En medio de la violencia que golpea al estado de Sinaloa, los trabajadores funerarios se han convertido en testigos silenciosos de la guerra que se libra entre grupos criminales. Su labor, marcada por el dolor ajeno, se ha vuelto cada vez más compleja y emocionalmente desgastante.
Estos empleados, encargados de recoger cuerpos, preparar servicios fúnebres y acompañar a familias destrozadas, enfrentan a diario escenas de extrema crudeza.

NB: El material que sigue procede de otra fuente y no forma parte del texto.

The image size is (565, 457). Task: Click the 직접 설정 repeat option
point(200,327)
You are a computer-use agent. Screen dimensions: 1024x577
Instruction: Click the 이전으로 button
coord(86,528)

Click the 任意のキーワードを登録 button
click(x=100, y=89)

Muchos aseguran que la violencia ha transformado su trabajo en una tarea de alto riesgo, no solo por la exposición a situaciones violentas, sino también por el miedo a represalias o amenazas.

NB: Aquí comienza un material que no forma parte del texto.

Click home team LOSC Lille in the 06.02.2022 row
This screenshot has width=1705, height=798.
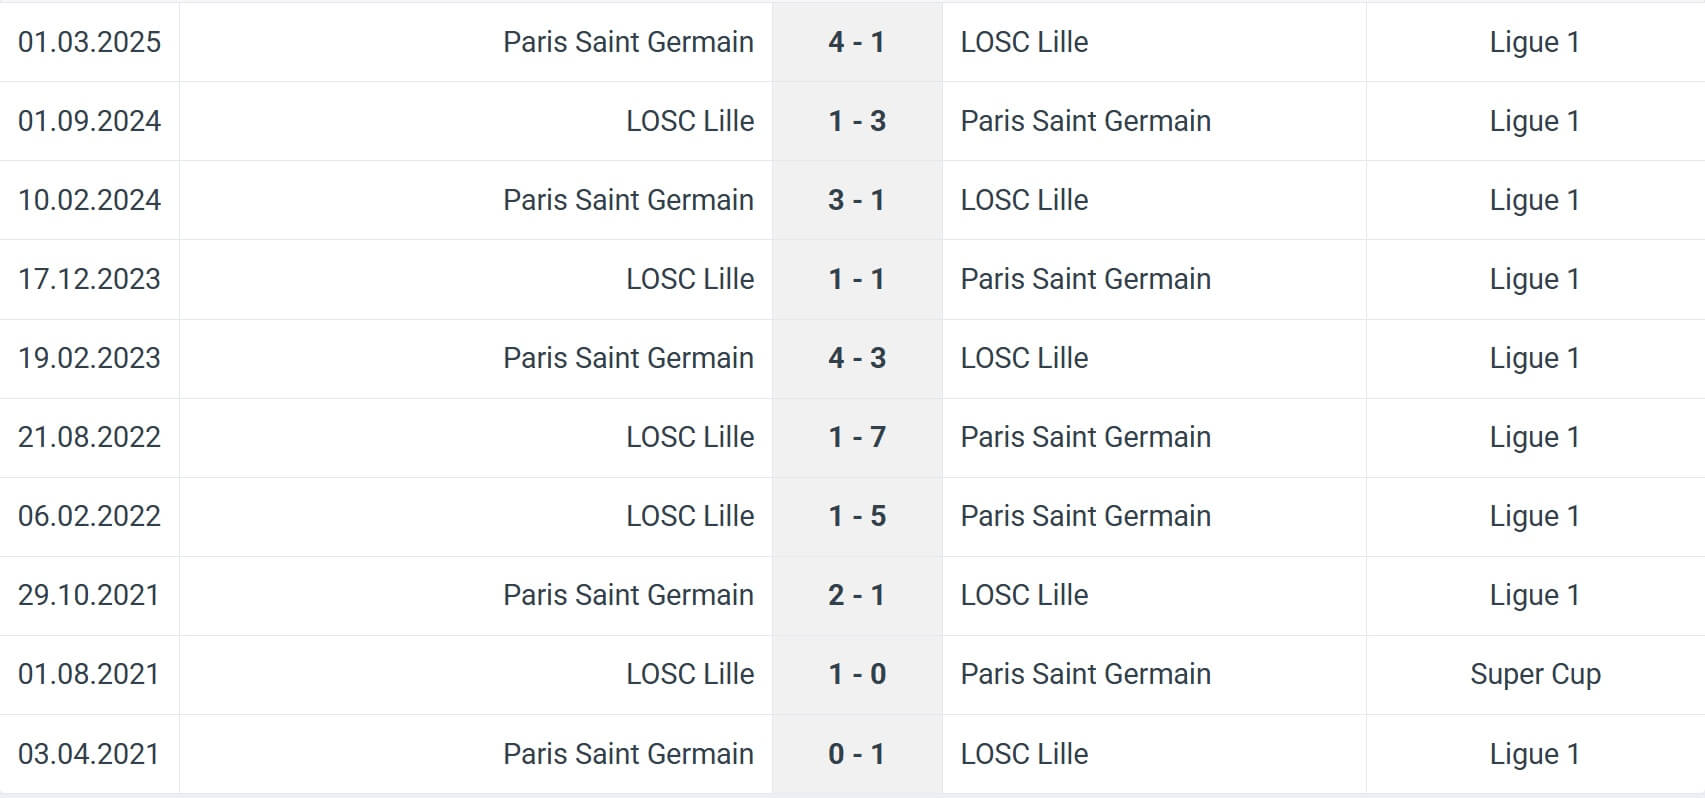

A pesar de la dureza de su labor, los trabajadores funerarios dicen sentirse comprometidos con su papel humanitario: ofrecer dignidad en medio del caos. Sin embargo, reconocen que el impacto psicológico y emocional es profundo, especialmente cuando deben atender víctimas jóvenes o familias enteras afectadas por la violencia.
En Sinaloa, la creciente cifra de homicidios ha convertido a estos profesionales en parte invisible de la tragedia. Su trabajo, muchas veces ignorado, refleja el costo humano de una guerra que no da tregua y que sigue dejando cicatrices en cada rincón del estado.